Yes. You're right. I "studied" personality disorders, specifically narcissism and their symptoms/behaviors for a little while. My uneducated thesis is, there can be more to these behaviors than can be explained simply by dopamine. At least in the case of personality disorders, they often have very high intelligence. I think its more than just dopamine.

To be clear, what I'm about to say is not excusing the behaviors, I want to help people defend from people with PDs, or even help the PDs.

It's also something I learned/experienced is, that I often don't believe people with PD's are fully aware of their behaviours and how they affect other people. Or they might but are very ashamed of it but dig deeper. Its a drug addict behavior. (there is a name for it but I cant remember)

Specifically for people that are not engaged in a power asymmetric relationship, it CAN be quite easy to learn about PD's behaviors and block/disarm them. Again most PD's are quite intelegent, they realize this, and are presented with 2 options: Stop because it doesn't work on you, or double down until you walk away. The more experienced generally take the former, younger or lower intelligence will often take the latter.

My heart goes out to those in asymmetric power relationships with PDs and the like. Where when the PD is presented with the same choice, their decision to double down can cause some serious abuse to the lower power individual.

You are now telling the affected person you have discovered their vulnerability and are using it to defend yourself. That's why it can be dangerous. This is why so much of psychotherapy treatments fail due to the patients insecurity and their toolkit (or lack thereof) used to overcome them.

I have dealt with many people with PD, all through my life, inside and outside family. It took me a while to understand and I have tried to learn about it to defend myself against it, since you tend to connect with people that have the energy that is familiar to you.

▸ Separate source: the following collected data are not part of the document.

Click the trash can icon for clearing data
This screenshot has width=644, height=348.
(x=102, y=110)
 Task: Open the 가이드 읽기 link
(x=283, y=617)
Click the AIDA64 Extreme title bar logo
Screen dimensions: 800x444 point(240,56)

Rewire the brain and the emotional body takes time, and this people take a snapshot of you at first sight and they know which buttons to press.

It's fascinating.

Some are aware, others are not. Psychopaths are damn aware of what they are doing.

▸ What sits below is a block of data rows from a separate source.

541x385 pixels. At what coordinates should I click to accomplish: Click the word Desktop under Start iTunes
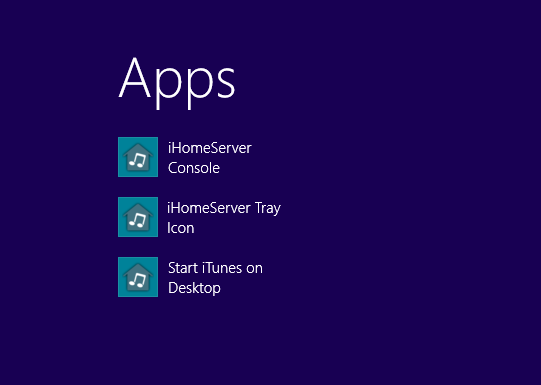[x=194, y=288]
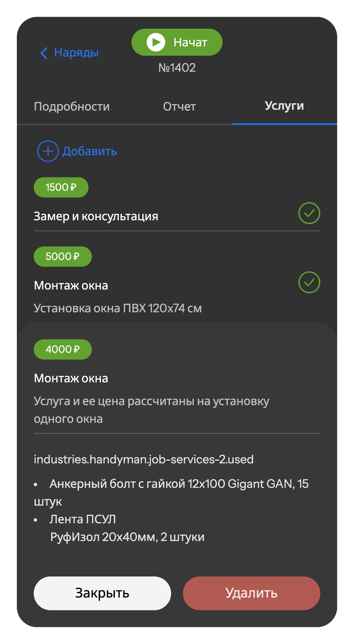
Task: Switch to the Отчет tab
Action: point(179,106)
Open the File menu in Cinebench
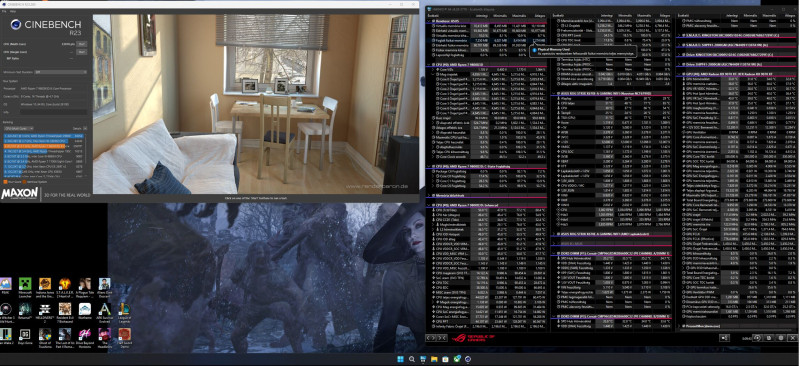This screenshot has height=366, width=800. [x=4, y=11]
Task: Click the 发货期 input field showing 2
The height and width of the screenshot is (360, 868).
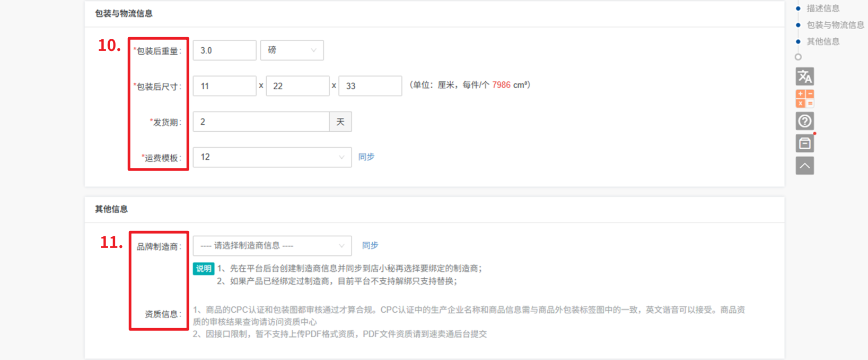Action: 261,122
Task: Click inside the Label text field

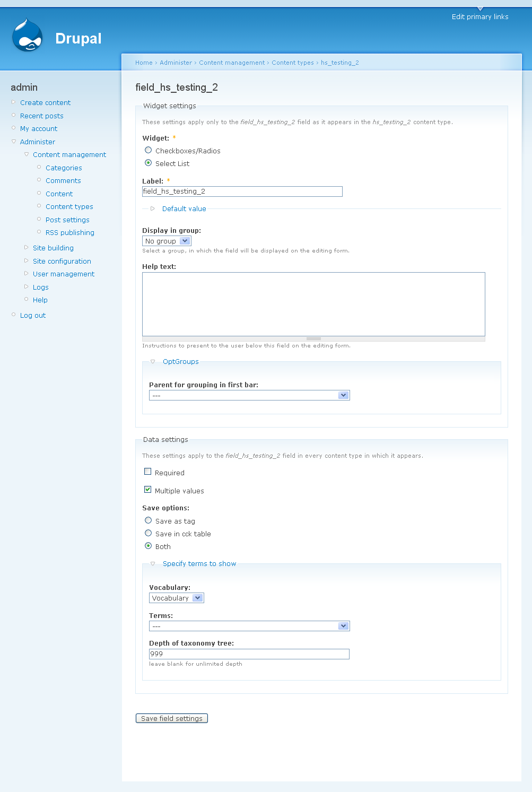Action: click(x=242, y=191)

Narcissist I don't think so, is a mechanics of self defense. Of course if NPD his pared with another cluster B, they can be somehow aware. At least they have the perception that things don't go well to them. That's why one of their most common frases are "How dare you ?" And the face expression let you know that they are shocked in disbelief. It's not fake

I used to get triggered by both, but I came a long path to not react as I used to. It took me a while to deal with it. When I was a child, I dealt with silent treatment, inside the family.

The family adult would refuse to talk to me and ignore me. I was very young. When you try to talk to an adult and they ignore any attempts of talking and connecting, for the length of 1 week, it's difficult not to get triggered. You feel invisible and worthless. It did triggered me because I associated with the same behaviour.